━━━ Records supplied ━━━

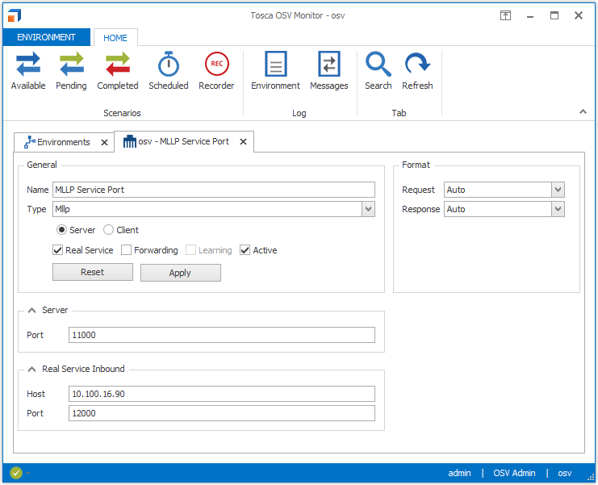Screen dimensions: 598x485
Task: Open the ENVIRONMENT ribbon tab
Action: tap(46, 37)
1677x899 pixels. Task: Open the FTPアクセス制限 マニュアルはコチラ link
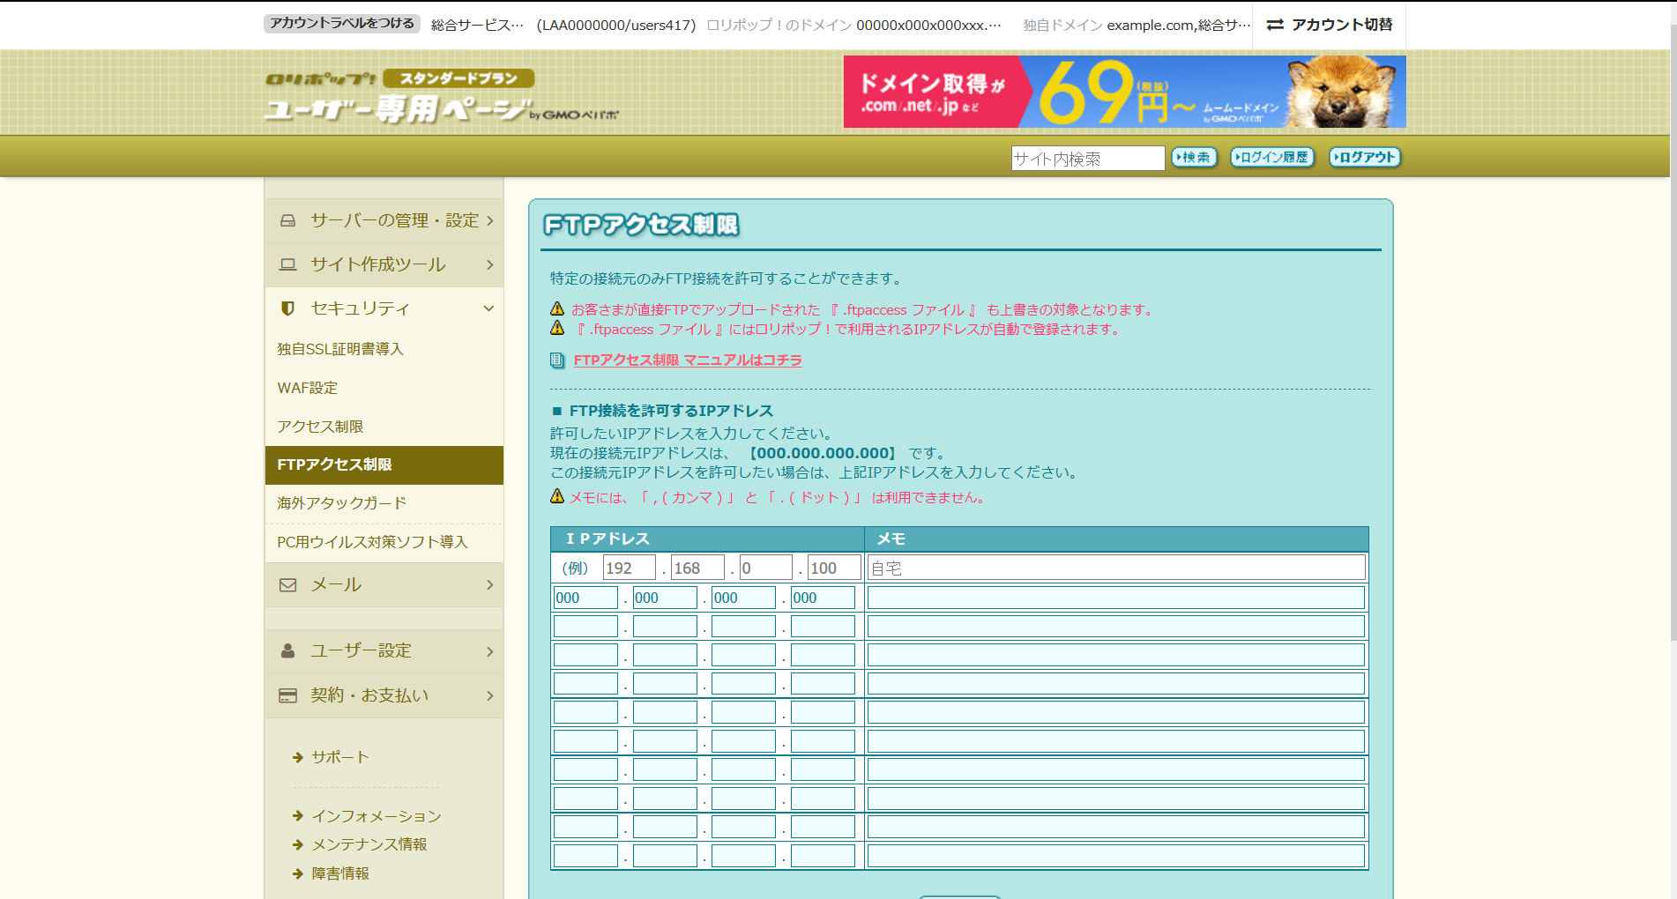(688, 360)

━━━

■ **Task directions**
Copy nothing outside the span: please output the lines from the one with "1677x899 pixels. Task: Open" through the end of the entries above, and skip the pictures.

■ **Answer for the task**
1677x899 pixels. Task: Open the FTPアクセス制限 マニュアルはコチラ link
(688, 360)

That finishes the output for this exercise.